Un par de semanas después, durante una noche de cervezas en el tejado de nuestro edificio, contemplando el enladrillado luminoso de la ciudad, sobre el que emergía la Catedral del Mar, mientras las cuatro leonas del ring nos preparábamos para una noche de amor, cuando ya estábamos intoxicadas por el intenso aroma de los cuerpos, las lenguas entrelazaban poemas de amor y el fuego valyrio ardía entre nuestras piernas dispuesto a devorar ciudades enteras, el cielo se iluminó súbitamente sobre el mar.
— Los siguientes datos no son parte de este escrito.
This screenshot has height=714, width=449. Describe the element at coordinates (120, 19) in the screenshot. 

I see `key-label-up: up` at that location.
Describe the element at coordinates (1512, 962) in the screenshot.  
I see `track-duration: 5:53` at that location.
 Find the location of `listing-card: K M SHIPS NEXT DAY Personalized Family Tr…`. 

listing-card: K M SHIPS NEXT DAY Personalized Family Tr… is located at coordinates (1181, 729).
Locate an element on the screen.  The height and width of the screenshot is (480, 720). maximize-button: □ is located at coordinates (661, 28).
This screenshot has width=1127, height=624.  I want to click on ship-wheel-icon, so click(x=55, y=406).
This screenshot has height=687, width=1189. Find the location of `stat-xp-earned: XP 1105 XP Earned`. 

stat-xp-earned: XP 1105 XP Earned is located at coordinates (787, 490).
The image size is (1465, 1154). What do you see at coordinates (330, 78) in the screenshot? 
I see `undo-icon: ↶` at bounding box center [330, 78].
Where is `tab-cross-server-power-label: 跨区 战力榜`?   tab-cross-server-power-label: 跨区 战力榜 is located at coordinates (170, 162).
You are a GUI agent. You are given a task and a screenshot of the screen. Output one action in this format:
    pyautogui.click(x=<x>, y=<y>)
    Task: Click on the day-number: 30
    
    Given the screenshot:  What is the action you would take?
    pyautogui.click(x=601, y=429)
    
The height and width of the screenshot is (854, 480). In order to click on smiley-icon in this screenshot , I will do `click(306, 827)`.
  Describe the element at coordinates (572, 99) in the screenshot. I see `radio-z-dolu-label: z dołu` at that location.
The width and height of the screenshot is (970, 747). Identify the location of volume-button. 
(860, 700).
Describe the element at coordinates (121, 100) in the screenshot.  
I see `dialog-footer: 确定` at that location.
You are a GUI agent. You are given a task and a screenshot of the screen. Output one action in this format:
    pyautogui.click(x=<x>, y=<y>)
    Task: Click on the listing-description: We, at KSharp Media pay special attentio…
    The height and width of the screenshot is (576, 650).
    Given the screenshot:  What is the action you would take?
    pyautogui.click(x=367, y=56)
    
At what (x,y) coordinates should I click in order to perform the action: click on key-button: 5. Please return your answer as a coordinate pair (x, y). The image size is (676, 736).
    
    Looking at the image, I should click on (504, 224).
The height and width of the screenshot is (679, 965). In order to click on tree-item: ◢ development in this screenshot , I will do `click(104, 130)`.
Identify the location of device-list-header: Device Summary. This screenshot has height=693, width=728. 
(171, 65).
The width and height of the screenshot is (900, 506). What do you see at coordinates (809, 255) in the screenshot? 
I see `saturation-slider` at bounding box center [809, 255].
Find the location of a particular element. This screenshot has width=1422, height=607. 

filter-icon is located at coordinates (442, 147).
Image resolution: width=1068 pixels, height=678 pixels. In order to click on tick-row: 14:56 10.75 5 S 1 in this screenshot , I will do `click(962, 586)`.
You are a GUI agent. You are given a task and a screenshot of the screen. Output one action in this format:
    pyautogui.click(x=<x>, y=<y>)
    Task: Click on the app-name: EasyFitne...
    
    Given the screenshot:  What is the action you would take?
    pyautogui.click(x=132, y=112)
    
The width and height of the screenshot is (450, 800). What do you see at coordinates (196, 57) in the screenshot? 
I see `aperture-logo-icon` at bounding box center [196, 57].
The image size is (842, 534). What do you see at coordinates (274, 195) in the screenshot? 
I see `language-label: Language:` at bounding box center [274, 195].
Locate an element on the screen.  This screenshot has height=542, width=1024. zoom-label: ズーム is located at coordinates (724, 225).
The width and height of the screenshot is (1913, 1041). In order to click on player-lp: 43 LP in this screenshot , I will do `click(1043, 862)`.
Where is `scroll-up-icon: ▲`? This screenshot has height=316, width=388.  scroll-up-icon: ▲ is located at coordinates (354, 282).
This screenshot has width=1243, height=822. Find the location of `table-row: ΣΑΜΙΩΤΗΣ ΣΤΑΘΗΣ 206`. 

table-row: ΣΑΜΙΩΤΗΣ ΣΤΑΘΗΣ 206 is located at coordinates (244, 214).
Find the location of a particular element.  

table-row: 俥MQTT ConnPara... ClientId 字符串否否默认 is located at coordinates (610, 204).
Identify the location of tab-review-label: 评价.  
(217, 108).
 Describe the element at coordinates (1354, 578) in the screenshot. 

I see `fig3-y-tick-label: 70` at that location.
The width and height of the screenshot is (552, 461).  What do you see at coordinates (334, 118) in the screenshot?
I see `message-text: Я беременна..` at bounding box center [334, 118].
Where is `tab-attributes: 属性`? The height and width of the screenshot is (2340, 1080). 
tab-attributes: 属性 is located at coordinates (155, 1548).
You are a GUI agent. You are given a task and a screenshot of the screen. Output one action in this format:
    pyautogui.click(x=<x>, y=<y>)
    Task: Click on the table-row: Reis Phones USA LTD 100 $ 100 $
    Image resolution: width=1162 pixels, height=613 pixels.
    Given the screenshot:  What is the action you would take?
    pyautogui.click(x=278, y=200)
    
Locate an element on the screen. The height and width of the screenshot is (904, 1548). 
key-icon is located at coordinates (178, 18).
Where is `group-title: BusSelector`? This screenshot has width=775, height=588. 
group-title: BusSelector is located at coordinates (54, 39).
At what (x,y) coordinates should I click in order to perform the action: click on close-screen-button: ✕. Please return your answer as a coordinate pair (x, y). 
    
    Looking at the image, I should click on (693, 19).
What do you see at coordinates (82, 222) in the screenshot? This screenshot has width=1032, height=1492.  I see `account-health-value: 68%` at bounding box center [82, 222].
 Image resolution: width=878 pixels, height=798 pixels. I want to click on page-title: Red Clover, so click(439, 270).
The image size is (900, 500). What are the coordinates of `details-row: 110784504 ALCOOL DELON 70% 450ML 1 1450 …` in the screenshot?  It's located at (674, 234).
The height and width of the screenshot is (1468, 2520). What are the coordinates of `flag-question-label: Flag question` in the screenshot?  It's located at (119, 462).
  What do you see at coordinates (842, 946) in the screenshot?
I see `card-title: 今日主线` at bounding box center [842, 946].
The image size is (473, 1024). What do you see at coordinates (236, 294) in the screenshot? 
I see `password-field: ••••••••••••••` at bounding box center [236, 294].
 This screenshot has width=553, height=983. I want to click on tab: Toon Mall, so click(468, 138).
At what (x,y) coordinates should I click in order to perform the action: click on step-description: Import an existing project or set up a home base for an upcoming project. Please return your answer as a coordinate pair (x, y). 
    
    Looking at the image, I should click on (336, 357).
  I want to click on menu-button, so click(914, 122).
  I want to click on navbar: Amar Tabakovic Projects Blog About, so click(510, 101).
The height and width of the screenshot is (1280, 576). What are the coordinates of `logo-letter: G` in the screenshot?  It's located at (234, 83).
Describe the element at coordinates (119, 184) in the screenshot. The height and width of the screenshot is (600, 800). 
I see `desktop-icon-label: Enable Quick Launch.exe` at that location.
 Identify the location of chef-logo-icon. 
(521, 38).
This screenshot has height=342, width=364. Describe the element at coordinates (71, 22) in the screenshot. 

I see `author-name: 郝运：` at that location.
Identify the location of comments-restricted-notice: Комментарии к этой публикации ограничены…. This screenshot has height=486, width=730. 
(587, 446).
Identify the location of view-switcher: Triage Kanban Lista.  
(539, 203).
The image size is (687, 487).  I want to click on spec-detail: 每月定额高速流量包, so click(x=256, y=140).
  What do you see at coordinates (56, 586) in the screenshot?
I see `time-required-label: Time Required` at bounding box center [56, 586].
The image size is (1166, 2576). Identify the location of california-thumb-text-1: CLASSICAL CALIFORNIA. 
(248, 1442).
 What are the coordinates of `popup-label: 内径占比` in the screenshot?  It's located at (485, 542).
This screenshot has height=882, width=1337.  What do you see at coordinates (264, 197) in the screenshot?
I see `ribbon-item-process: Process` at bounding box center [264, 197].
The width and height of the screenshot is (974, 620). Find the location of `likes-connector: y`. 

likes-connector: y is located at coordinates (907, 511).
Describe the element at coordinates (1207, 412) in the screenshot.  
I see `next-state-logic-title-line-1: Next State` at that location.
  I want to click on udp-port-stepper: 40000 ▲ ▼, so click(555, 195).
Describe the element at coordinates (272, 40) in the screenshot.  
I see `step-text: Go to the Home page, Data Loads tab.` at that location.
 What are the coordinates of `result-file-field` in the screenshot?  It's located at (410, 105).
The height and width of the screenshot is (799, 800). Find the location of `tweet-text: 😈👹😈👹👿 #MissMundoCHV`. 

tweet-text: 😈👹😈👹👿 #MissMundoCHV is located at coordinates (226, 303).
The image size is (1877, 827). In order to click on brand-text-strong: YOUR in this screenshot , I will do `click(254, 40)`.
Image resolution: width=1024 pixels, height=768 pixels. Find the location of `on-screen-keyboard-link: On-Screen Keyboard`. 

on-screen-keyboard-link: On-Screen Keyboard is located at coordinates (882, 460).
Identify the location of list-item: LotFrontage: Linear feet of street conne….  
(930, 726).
Una luz cegadora nos hizo agacharnos y taparnos la cara. Recordé en aquel momento cómo se genera una estrella, y pensé que allí mismo una nube de gas muy denso había surgido del universo profundo y se había contraído, el hidrógeno había colapsado y empezaba a transformarse en el corazón de un nuevo sol, pero luego me vino a la mente lo que nos habían explicado en Ucrania y me di cuenta de que aquello era el uranio descomponiéndose en luz y calor. Antes de que pudiera avisar a nadie, nos alcanzó el aire caliente que barría violentamente la ciudad, cargado de partículas radiactivas. La explosión había tenido lugar a unos diez kilómetros, el sonido nos alcanzó cuando descendíamos por las escaleras, con la sensación de que el mundo se derretía a nuestro alrededor.
Soy la única superviviente de aquel grupo. Ya nadie vive en ciudades, nos hemos dispersado por un área muy grande y nos hemos asentado en poblaciones pequeñas. Los dedos sonrosados de los amaneceres homéricos se han apoderado de forma perpetua de un cielo que nunca volverá a ser como antes. No sé cuánto tardaremos en cometer los mismos errores, pero ya arde en la fragua el carbón de las identidades que convertirá la marea humana en un nido de serpientes.